◆ Problem statement
Starting at the line that contains "This screenshot has width=548, height=408.", print each line exactly through the end of the listing. Skip any pictures and add nothing.

BEGIN Recorded information

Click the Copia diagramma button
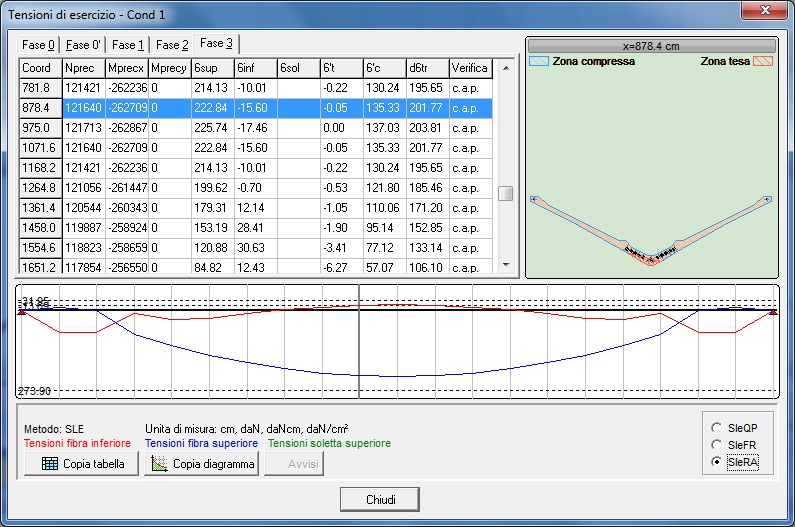This screenshot has width=795, height=527. point(202,464)
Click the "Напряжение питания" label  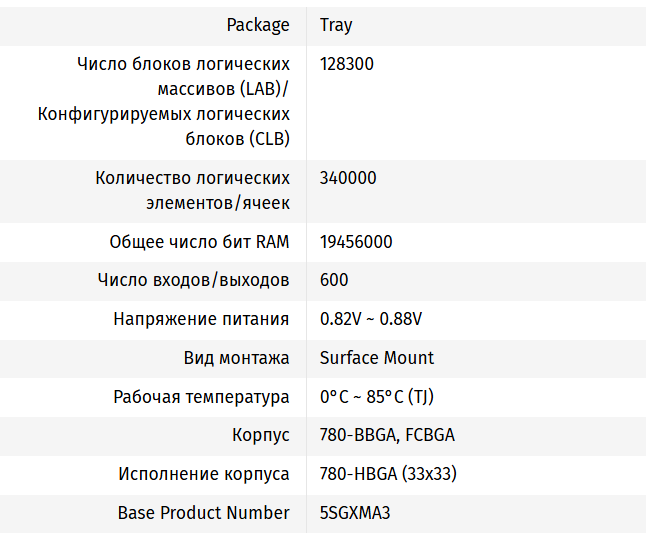click(201, 319)
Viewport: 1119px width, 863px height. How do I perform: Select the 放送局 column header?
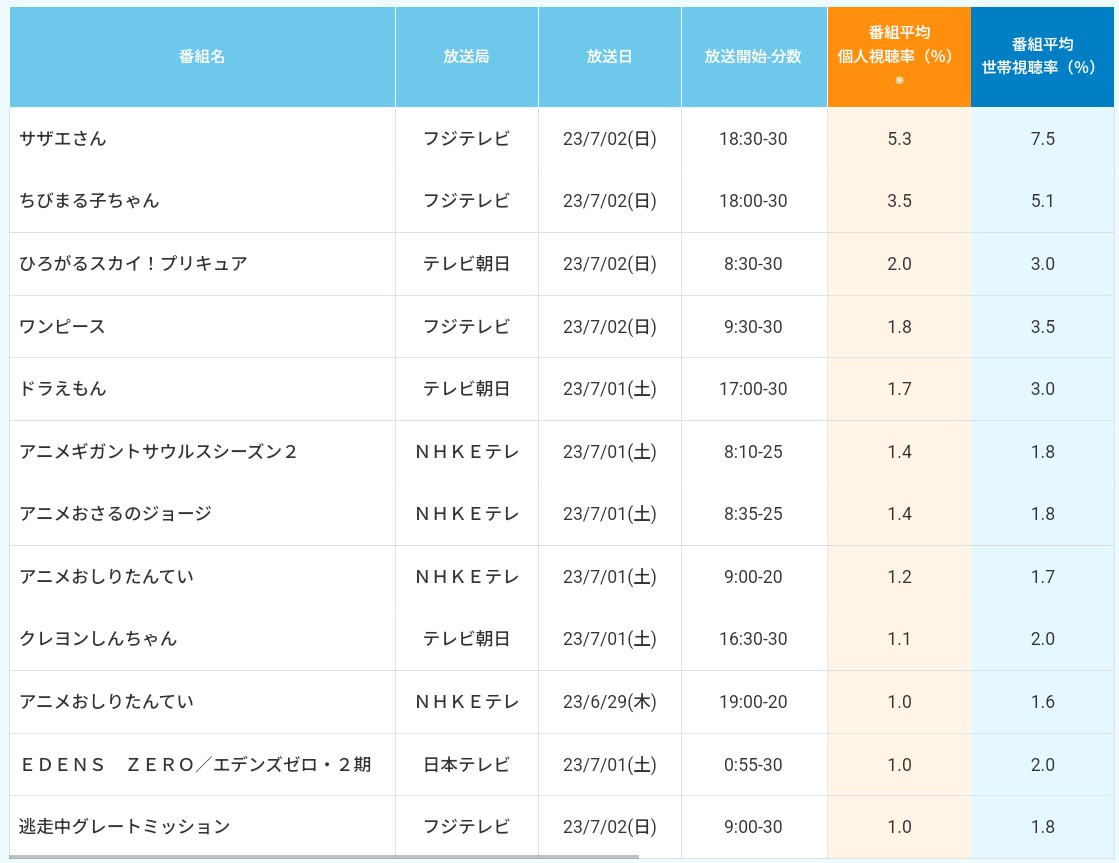(467, 56)
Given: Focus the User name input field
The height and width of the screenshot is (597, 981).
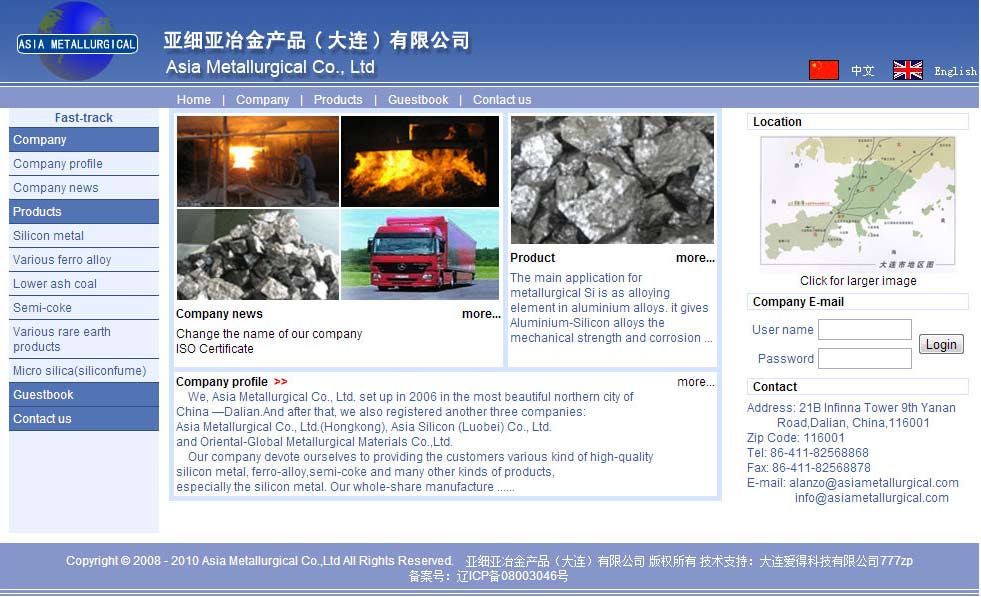Looking at the screenshot, I should click(864, 330).
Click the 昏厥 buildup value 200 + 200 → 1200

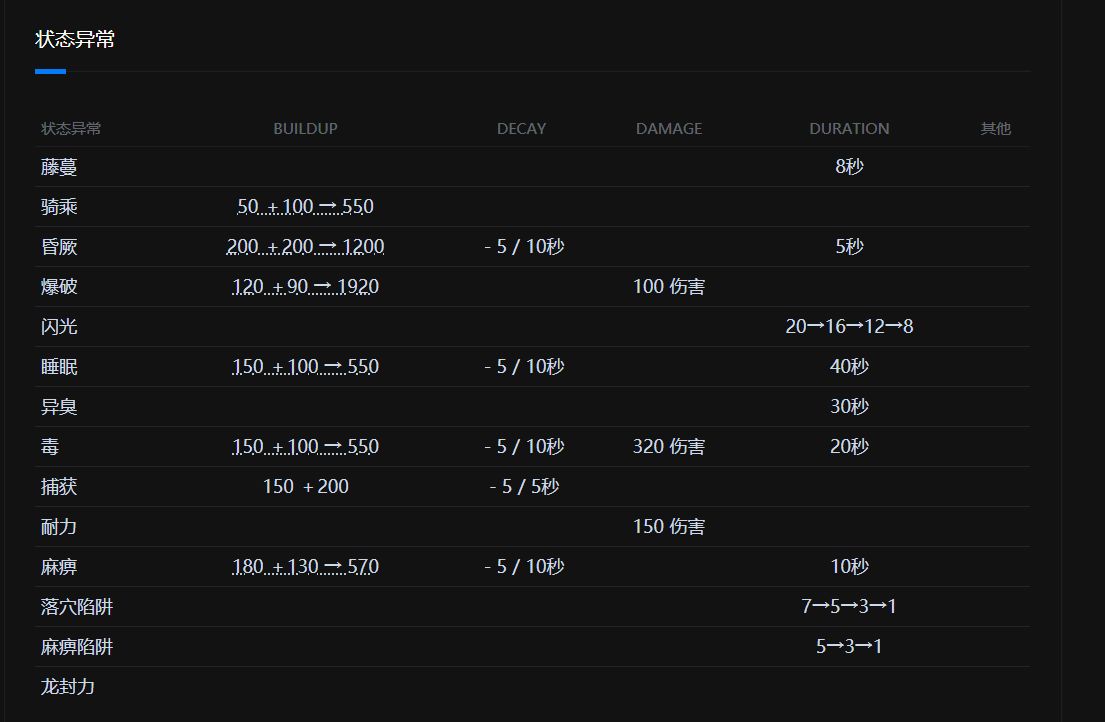click(305, 247)
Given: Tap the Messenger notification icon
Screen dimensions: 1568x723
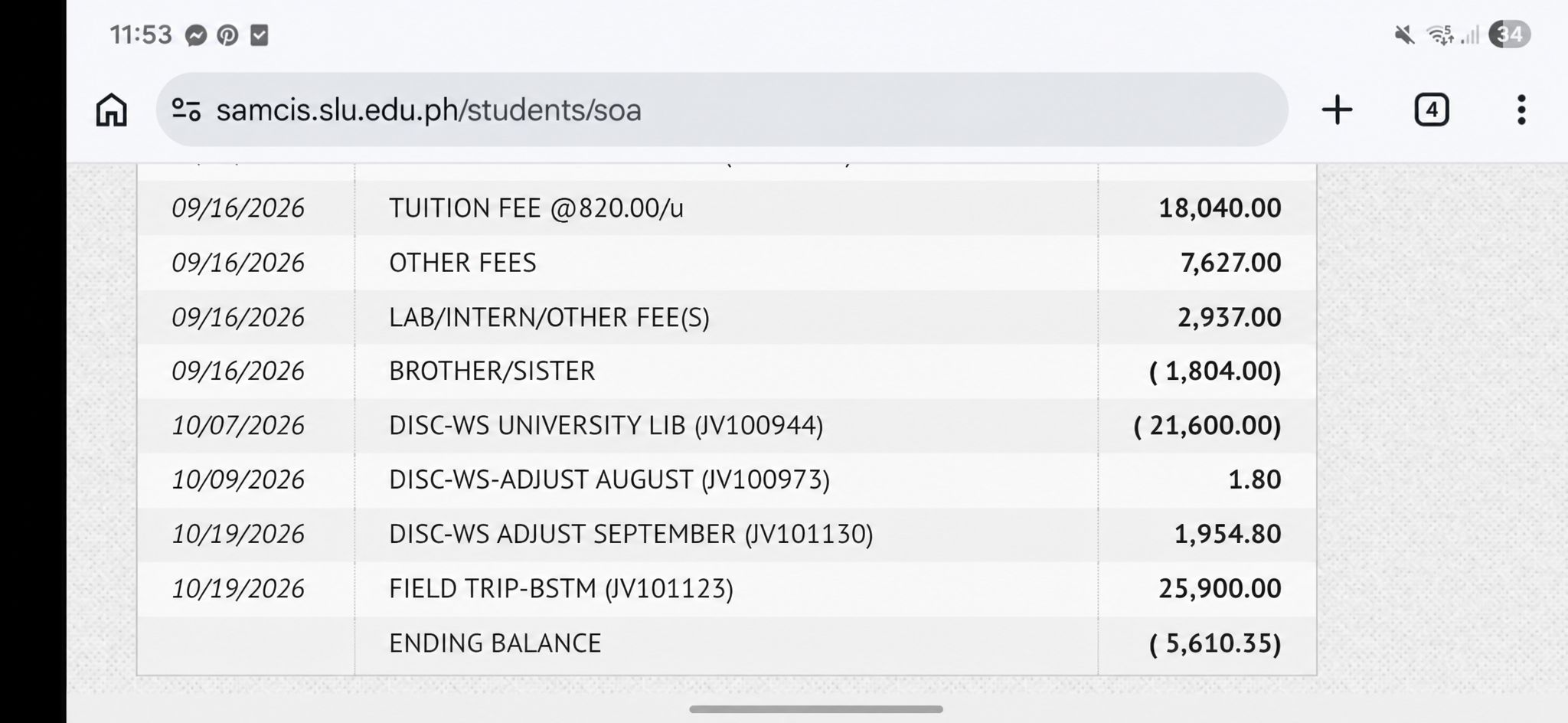Looking at the screenshot, I should tap(196, 35).
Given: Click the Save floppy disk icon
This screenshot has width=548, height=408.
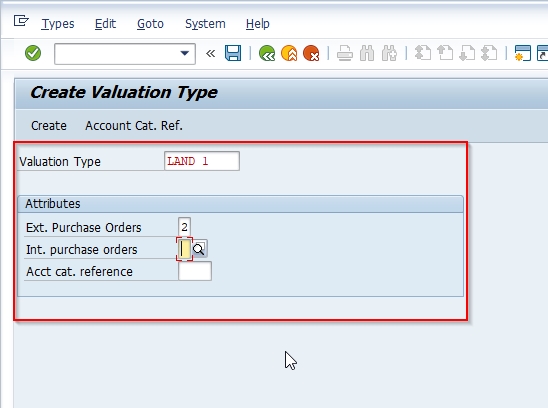Looking at the screenshot, I should pos(233,53).
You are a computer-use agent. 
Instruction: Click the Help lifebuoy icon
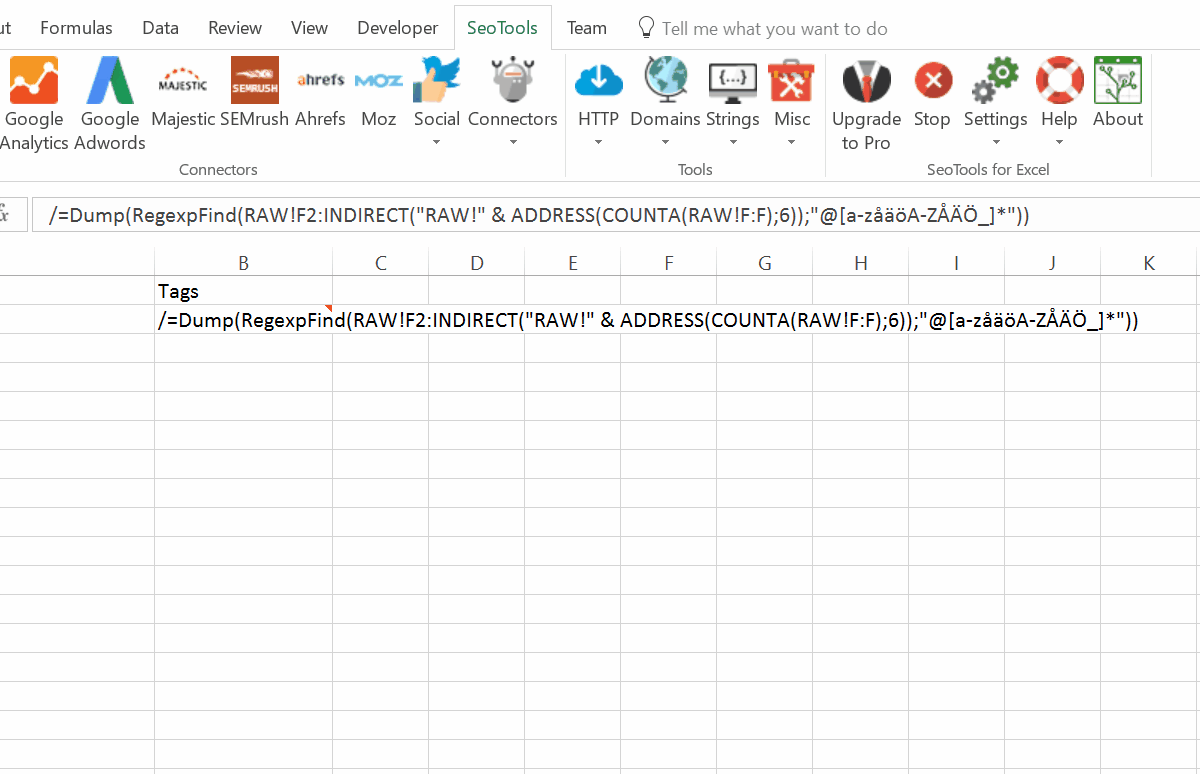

END Recorded information

◆ Worked solution
This screenshot has width=548, height=408.
Looking at the screenshot, I should pos(233,53).
You are a computer-use agent. 
Instruction: Click the Help lifebuoy icon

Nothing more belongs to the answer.